The input —
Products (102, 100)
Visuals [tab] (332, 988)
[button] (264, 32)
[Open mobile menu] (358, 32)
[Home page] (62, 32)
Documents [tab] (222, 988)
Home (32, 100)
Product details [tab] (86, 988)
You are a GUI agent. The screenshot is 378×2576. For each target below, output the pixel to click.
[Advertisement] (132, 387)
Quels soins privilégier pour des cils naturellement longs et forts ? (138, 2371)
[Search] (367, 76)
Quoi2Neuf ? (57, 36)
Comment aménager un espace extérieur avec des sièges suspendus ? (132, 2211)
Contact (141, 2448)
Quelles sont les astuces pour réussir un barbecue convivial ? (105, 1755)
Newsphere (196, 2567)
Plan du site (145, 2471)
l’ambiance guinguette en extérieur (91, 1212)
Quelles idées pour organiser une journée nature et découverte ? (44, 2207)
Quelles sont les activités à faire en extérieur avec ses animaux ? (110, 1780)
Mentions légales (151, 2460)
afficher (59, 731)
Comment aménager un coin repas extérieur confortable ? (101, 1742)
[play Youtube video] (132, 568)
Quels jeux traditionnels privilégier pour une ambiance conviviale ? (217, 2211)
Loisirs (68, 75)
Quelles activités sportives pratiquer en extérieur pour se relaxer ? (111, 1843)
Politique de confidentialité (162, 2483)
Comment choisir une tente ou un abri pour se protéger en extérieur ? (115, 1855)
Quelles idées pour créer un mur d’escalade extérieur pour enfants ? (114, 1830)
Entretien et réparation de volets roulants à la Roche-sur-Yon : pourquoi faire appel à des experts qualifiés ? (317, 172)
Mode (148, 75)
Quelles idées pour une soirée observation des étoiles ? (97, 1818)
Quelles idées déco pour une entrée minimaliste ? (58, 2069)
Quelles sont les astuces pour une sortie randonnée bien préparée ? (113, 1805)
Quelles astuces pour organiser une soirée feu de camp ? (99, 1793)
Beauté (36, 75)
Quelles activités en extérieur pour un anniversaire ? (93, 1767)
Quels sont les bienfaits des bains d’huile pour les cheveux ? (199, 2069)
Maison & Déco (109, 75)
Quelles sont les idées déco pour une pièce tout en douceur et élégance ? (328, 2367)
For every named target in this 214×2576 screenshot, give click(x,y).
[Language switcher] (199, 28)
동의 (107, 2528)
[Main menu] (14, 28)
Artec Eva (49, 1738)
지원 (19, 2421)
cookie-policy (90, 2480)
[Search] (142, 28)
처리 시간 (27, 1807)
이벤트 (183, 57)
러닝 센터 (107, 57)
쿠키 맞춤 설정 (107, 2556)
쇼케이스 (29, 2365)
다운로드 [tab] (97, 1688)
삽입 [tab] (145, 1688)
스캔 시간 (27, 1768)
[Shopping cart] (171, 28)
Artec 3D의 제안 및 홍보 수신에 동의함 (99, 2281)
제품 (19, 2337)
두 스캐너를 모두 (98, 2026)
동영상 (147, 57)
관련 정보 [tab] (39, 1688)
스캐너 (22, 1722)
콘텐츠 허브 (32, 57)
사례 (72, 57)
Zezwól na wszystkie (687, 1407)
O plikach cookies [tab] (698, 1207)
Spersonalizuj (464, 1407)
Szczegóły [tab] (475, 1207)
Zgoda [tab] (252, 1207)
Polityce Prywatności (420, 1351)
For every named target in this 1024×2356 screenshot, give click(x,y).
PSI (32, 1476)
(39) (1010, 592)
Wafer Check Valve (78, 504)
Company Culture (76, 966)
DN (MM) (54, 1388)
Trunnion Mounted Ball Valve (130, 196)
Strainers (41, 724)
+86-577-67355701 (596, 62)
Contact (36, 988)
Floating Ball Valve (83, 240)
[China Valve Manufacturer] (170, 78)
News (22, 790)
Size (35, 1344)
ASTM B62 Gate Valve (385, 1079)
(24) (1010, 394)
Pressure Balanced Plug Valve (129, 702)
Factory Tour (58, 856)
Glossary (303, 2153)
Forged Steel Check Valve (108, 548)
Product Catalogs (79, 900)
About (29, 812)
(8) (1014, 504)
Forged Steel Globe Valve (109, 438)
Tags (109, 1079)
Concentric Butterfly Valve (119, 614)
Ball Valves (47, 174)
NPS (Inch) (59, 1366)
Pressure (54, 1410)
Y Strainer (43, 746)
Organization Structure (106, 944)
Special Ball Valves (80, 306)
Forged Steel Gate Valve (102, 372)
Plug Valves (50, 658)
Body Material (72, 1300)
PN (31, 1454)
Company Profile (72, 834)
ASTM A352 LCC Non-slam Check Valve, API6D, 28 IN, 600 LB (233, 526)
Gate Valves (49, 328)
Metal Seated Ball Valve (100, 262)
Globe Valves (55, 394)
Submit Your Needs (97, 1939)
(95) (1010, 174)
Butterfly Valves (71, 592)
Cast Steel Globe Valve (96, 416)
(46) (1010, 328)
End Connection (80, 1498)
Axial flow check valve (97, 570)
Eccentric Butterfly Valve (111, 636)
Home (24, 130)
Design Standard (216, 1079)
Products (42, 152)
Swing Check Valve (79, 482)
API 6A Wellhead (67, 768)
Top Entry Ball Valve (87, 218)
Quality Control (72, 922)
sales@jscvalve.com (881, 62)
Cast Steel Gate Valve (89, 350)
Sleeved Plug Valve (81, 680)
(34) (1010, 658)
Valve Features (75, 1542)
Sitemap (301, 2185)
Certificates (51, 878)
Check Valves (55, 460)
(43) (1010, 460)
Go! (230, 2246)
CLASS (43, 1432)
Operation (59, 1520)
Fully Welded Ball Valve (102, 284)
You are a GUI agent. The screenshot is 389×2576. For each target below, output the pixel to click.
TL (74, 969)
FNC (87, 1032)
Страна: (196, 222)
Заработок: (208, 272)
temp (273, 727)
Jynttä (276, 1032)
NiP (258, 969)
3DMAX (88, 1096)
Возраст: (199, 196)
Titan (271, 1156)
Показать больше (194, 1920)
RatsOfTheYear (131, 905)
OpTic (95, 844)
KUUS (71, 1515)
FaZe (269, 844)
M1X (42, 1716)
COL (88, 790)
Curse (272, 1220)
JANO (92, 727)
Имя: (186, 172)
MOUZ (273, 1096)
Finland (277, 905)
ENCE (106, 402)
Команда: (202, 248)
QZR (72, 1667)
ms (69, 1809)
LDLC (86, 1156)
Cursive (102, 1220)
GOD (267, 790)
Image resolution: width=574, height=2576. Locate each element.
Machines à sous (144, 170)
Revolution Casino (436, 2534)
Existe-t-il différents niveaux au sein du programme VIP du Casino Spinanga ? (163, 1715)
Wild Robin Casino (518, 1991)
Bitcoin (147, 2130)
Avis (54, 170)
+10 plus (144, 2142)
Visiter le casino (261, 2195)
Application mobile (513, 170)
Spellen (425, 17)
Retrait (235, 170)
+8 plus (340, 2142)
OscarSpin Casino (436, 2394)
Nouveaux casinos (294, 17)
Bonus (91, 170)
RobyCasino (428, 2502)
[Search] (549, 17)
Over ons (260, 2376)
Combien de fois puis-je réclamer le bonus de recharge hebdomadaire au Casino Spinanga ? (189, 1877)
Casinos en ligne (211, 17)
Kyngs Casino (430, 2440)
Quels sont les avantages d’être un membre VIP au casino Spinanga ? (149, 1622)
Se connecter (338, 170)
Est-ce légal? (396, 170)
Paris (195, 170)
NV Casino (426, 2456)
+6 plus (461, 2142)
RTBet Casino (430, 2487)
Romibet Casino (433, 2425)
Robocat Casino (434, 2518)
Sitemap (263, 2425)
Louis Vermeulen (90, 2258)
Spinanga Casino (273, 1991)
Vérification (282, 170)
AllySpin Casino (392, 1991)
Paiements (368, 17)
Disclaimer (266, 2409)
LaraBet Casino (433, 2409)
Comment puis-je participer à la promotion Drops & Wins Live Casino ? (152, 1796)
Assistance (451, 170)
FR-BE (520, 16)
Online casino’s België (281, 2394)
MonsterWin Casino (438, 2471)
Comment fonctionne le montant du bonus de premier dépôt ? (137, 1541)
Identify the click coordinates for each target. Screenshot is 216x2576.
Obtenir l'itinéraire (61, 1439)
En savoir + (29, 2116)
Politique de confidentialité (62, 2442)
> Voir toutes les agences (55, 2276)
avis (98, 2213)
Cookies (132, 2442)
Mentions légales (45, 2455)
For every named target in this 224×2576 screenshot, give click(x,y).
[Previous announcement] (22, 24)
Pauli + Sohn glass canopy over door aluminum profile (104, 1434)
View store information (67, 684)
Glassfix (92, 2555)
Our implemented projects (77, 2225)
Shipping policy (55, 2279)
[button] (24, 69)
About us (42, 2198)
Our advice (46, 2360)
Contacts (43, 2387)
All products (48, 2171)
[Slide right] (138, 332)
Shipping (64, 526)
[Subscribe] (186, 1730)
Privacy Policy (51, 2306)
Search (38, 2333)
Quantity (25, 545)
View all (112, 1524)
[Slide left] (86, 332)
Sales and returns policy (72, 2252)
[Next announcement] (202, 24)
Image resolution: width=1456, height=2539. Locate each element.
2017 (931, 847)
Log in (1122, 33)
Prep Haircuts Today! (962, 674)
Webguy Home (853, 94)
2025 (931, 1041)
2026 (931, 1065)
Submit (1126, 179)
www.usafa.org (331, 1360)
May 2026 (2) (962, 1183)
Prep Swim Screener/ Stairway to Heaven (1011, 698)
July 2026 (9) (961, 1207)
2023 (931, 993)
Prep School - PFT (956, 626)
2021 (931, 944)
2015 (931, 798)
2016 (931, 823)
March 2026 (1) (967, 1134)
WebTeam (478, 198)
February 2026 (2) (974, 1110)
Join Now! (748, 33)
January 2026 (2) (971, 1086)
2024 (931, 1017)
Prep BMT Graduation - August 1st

What the task requires —
The reply should hold only the lines from the top of the records through the line that has "You are a GUI agent. The screenshot is 378×2576.", each one exact.

Solution —
Products (102, 100)
Visuals [tab] (332, 988)
[button] (264, 32)
[Open mobile menu] (358, 32)
[Home page] (62, 32)
Documents [tab] (222, 988)
Home (32, 100)
Product details [tab] (86, 988)
You are a GUI agent. The screenshot is 378×2576. For each target below, output the pixel to click.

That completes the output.